Re: [ZODB-Dev] Recovering from BTree corruption

2007-09-27 Thread Jim Fulton


On Sep 12, 2007, at 10:28 AM, Jim Fulton wrote:
...

  - checkbtrees.py
  - fstest.py


There's an fsrefs script that checks internal references I believe.


fsrefs.py shows loads of problems in both the data.fs and the  
resources.fs.

probably  200 entries per database. i.e.

oid 0xD87110L BTrees._OOBTree.OOBucket
last updated: 2007-09-04 14:43:37.687332, tid=0x37020D3A0CC9DCCL
refers to invalid objects:
oid ('\x00\x00\x00\x00\x00\xb0+f', None) missing: 'unknown'
oid ('\x00\x00\x00\x00\x00\xb0N\xbc', None) missing:  
'unknown'
oid ('\x00\x00\x00\x00\x00\xb0N\xbd', None) missing:  
'unknown'
oid ('\x00\x00\x00\x00\x00\xd7\xb1\xa0', None) missing:  
'unknown'
oid ('\x00\x00\x00\x00\x00\xc5\xe8:', None) missing:  
'unknown'
oid ('\x00\x00\x00\x00\x00\xc3\xc6l', None) missing:  
'unknown'
oid ('\x00\x00\x00\x00\x00\xc3\xc6m', None) missing:  
'unknown'

oid ('\x00\x00\x00\x00\x00\xcahC', None) missing: 'unknown'
oid ('\x00\x00\x00\x00\x00\xaf\x07\xc1', None) missing:  
'unknown'

...


  - How do I tell if something is a reference to another database?
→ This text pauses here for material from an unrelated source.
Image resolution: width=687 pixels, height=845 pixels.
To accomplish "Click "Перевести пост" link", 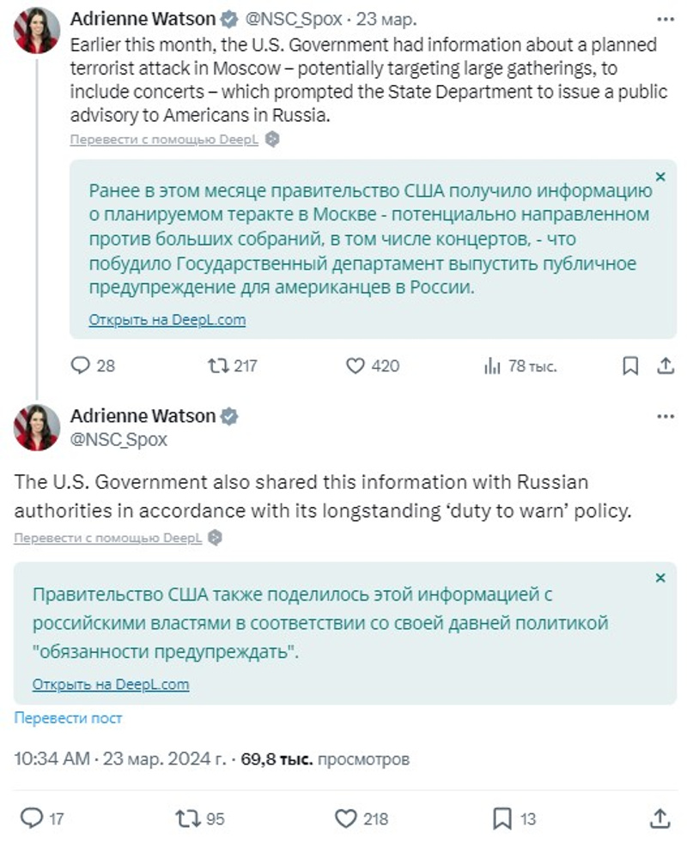I will (68, 718).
I don't know how to do this with fsrefs.  I'm not 100% sure that  
fsrefs recognizes cross-database references.


I did a little looking at fsrefs.  It doesn't analyze the types of  
references. It just tries to load objects.  This approach, aside from  
being less informative than it should be, totally fails with multiple  
databases. Cross-database references will always be reported as  
missing by fsrefs.





I'll try to make some time in the next few days to look at this issue.


Man it's hard to make time ...



I'll look at fsrefs a bit more closely to:

  - make sure it understands cross-database references, and


It doesn't.

  - Make sure it reports whether missing references are local or  
remote.


Haha ;)

I'd like to decide what to do next based on this investigation.  In  
particular, I want to be sure if the problems you are having are  
actually due to cross-database reference issues.
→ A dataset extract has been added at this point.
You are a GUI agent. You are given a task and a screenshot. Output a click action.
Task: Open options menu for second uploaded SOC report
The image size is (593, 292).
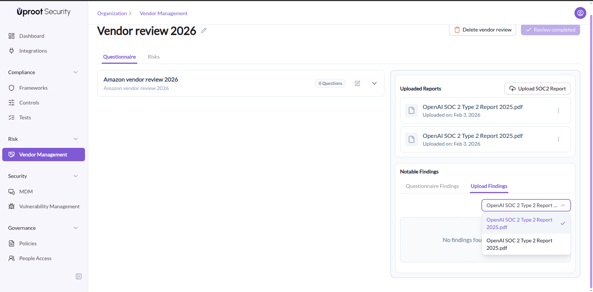pos(558,139)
I'll also look at writing a tool that might be able to recover lost  
objects from backup databases.  The idea is that a tool would scan  
a database for missing oids save the list to files, separating  
references to different databases.  Then there'd be another tool  
that would read this list and a list of old database files and scan  
the files looking for oids in the list and extracting records if  
they are found.


I spent some time on an analyses tool. See:

  http://svn.zope.org/zc.fsutil/branches/dev/

and especially:

  http://svn.zope.org/zc.fsutil/branches/dev/src/zc/fsutil/ 
references.txt?view=auto


It will help you figure out if you have holes and separate cross- 
database and local references.  You may have to work a little though.  
The data structures produced will allow you to analyze broken cross- 
database references in a way that should be fairly obvious. (Hint,  
you'll have to generate data for each database and make sure that all  
of oids mentioned in the set of cross-database references are  
actually present in the named databases.)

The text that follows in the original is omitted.